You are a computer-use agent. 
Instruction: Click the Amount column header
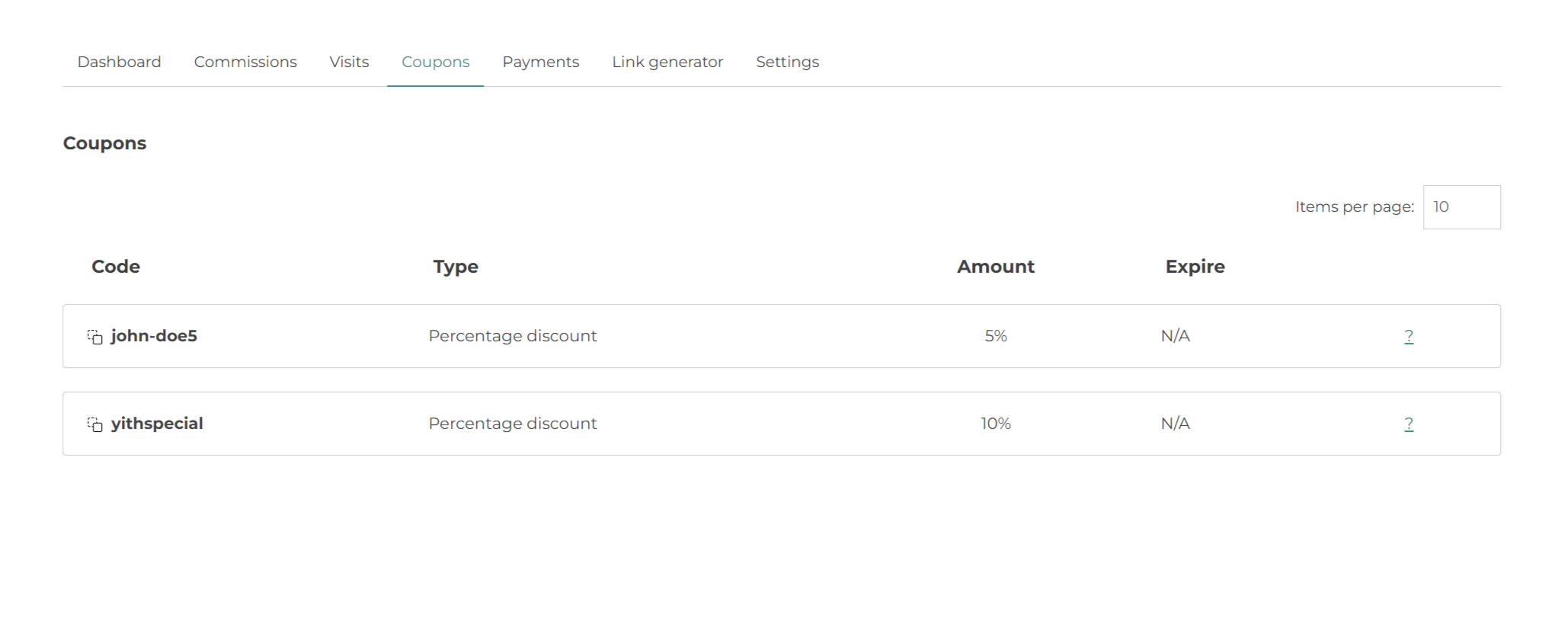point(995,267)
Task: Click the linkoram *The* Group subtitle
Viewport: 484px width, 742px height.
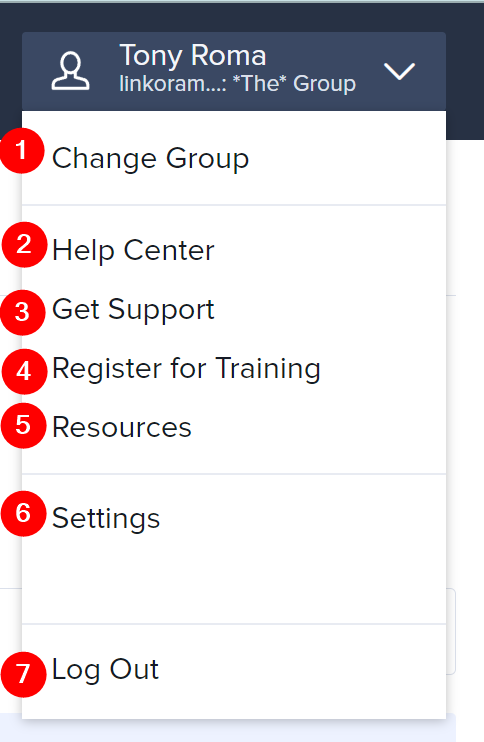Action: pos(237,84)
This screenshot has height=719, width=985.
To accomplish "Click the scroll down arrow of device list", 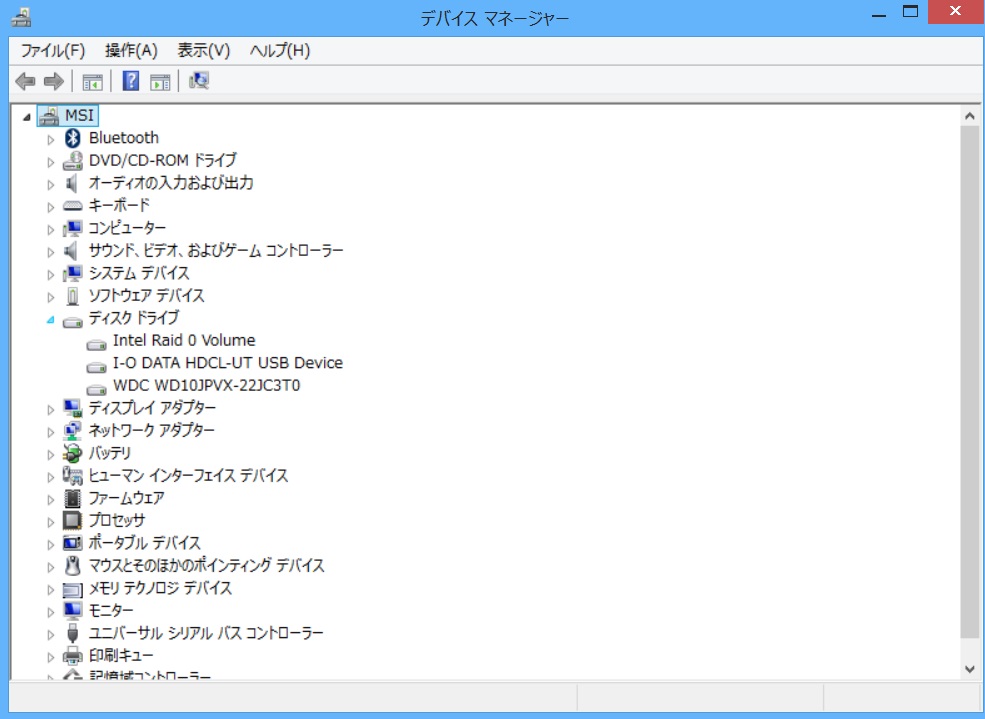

···

*Given instruction*: Arrange every line of the listing above as a numbered list, skipping blank lines and leaving out the pictures.

*Answer to this task*:
1. You are a computer-use agent. 
2. Instruction: Click the Amount column header
3. point(995,267)
4. Task: Click the linkoram *The* Group subtitle
5. Viewport: 484px width, 742px height.
6. Action: pos(237,84)
7. This screenshot has height=719, width=985.
8. To accomplish "Click the scroll down arrow of device list", 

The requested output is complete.